Today’s Mantra: I think I can, I think I can
I spent an amazing morning by the ocean getting some exercise, getting the kids out and upholding my daily walk bargain with my dogs (they promised not to bark any more if I did).
I was pretty happy with the way the day was going.
We got home, I made Leo some lunch, I put him down. I read my book, Julian watched some TV.
Then Leo woke up.
He wanted to be held. If he wasn’t, he screamed the place down. After half an hour of not being able to achieve anything, I thought what the hell, I’ll throw the kids in the pram again and get the stuff from the shops I need.
The mistake was putting both of them in there. I haven’t done it in a while. Their combined weight total is 25kgs. As I left the house I realised my mistake as I strained to move it but I’d gone to the effort of getting them strapped in and out the door. I’d push through.

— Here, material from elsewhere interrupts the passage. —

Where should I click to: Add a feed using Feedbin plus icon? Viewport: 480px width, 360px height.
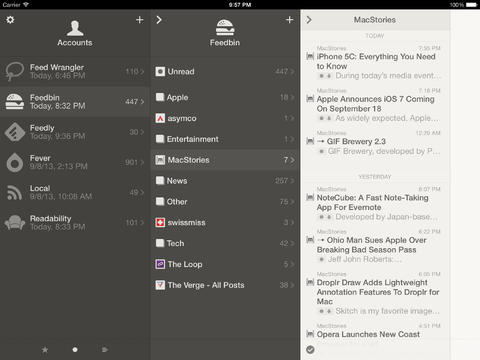pos(289,20)
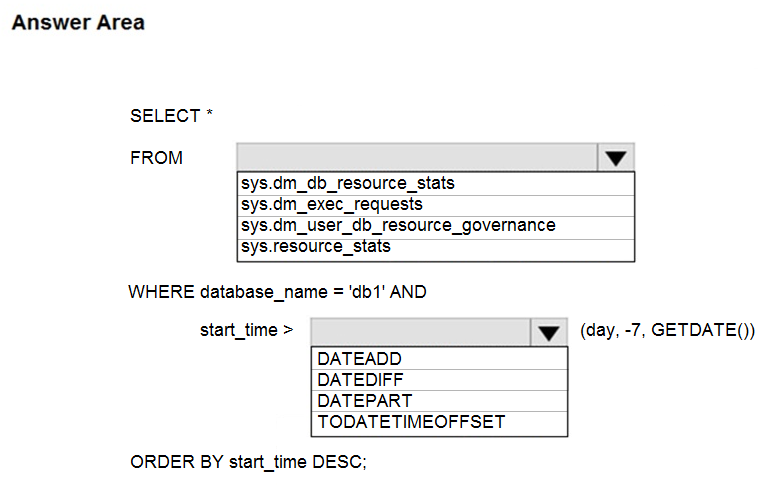The width and height of the screenshot is (774, 485).
Task: Click the WHERE keyword
Action: 162,292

Sometimes it’s best to go with your first instinct. A trip to the shops is a half hour round trip and there is a hill. A big one. On the way back we stopped on that hill, in fact half way up the hill, for a very long time. I didn’t know how I was possibly going to push anymore. It was mental strength, not physical that got me there.
Now my back hurts, my shoulders ache and my arms want to be left alone. Also I’ve wiped any energy reserves I’ve had left.
The silver lining? I have a three year old asleep and a nine month old who is now inexplicably happy to play by himself and let me
I think I’m retiring the double pram, at least for trips longer than five minutes!